以下の法令抜粋の全文を、一字一句変えずに書き出してください。

_法令抜粋_
################
犯罪被害財産等による被害回復給付金の支給に関する法律
平成23年6月24日 改正
第1条
【目的】
この法律は、組織的な犯罪の処罰及び犯罪収益の規制等に関する法律(以下「組織的犯罪処罰法」という。)第13条第2項各号に掲げる罪の犯罪行為(以下「対象犯罪行為」という。)により財産的被害を受けた者に対して、没収された犯罪被害財産、追徴されたその価額に相当する財産及び外国譲与財産により被害回復給付金を支給することによって、その財産的被害の回復を図ることを目的とする。
第2条
【定義】
この法律において、次の各号に掲げる用語の意義は、それぞれ当該各号に定めるところによる。
################
_提供記録_
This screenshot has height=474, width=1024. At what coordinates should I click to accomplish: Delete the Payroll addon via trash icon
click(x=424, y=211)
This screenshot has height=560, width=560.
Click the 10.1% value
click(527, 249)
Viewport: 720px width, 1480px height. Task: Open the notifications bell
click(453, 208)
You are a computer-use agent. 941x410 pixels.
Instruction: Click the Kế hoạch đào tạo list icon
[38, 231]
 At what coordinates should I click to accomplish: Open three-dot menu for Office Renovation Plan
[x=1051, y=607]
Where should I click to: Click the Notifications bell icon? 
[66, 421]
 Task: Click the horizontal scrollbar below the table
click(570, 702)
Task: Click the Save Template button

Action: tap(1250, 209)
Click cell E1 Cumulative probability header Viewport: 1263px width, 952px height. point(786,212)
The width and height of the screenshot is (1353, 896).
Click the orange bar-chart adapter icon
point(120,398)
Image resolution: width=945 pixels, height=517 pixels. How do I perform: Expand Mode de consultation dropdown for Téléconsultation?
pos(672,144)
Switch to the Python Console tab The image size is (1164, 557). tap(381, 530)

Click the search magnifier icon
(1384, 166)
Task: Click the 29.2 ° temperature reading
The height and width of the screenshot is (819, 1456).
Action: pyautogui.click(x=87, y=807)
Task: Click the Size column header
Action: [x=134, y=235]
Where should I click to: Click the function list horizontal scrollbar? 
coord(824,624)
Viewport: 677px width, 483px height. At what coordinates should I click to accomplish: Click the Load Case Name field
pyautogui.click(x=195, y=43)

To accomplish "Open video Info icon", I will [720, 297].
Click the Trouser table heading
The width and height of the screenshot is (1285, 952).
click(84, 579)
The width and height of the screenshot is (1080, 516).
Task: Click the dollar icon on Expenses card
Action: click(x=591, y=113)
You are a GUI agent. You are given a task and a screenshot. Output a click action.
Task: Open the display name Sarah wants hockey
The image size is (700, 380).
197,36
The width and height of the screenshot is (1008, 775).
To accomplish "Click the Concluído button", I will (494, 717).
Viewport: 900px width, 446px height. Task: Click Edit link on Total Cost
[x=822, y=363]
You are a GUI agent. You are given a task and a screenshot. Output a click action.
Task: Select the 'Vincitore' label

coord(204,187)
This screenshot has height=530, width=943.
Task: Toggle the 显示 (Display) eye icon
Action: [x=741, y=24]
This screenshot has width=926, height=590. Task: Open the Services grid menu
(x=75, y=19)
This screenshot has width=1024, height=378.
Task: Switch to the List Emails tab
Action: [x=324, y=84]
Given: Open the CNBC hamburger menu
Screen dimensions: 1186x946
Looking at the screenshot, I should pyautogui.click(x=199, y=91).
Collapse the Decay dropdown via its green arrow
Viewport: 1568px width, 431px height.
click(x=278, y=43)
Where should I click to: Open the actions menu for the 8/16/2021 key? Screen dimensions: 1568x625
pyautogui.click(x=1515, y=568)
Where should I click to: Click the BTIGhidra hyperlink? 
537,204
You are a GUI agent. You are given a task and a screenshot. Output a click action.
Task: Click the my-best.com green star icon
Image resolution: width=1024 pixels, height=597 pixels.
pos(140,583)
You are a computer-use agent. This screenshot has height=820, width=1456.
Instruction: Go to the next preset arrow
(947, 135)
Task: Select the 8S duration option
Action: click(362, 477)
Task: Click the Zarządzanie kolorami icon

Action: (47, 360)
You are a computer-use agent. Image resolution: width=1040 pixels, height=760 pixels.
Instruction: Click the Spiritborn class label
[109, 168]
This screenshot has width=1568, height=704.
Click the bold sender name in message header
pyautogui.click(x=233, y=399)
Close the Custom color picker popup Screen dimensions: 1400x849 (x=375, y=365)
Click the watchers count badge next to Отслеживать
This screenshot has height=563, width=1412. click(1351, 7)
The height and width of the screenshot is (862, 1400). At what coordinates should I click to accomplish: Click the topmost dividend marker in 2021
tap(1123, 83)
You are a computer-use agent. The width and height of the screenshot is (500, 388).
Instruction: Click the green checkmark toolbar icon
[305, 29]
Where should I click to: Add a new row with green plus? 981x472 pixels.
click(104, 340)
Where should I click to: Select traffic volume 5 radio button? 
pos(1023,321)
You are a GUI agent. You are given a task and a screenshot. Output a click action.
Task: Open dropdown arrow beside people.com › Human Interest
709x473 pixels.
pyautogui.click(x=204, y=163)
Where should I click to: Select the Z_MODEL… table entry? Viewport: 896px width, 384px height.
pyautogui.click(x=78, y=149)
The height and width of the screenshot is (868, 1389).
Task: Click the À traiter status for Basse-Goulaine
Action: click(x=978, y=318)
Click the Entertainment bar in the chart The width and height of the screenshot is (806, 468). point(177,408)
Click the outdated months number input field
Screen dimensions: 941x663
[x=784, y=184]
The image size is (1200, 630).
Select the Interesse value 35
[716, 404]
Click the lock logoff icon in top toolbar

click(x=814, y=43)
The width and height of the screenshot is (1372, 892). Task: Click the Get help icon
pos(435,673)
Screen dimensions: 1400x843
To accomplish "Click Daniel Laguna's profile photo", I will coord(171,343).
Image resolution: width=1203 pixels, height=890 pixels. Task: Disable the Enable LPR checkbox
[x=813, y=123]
################
_回答_
犯罪被害財産等による被害回復給付金の支給に関する法律
平成23年6月24日 改正
第1条
【目的】
この法律は、組織的な犯罪の処罰及び犯罪収益の規制等に関する法律(以下「組織的犯罪処罰法」という。)第13条第2項各号に掲げる罪の犯罪行為(以下「対象犯罪行為」という。)により財産的被害を受けた者に対して、没収された犯罪被害財産、追徴されたその価額に相当する財産及び外国譲与財産により被害回復給付金を支給することによって、その財産的被害の回復を図ることを目的とする。
第2条
【定義】
この法律において、次の各号に掲げる用語の意義は、それぞれ当該各号に定めるところによる。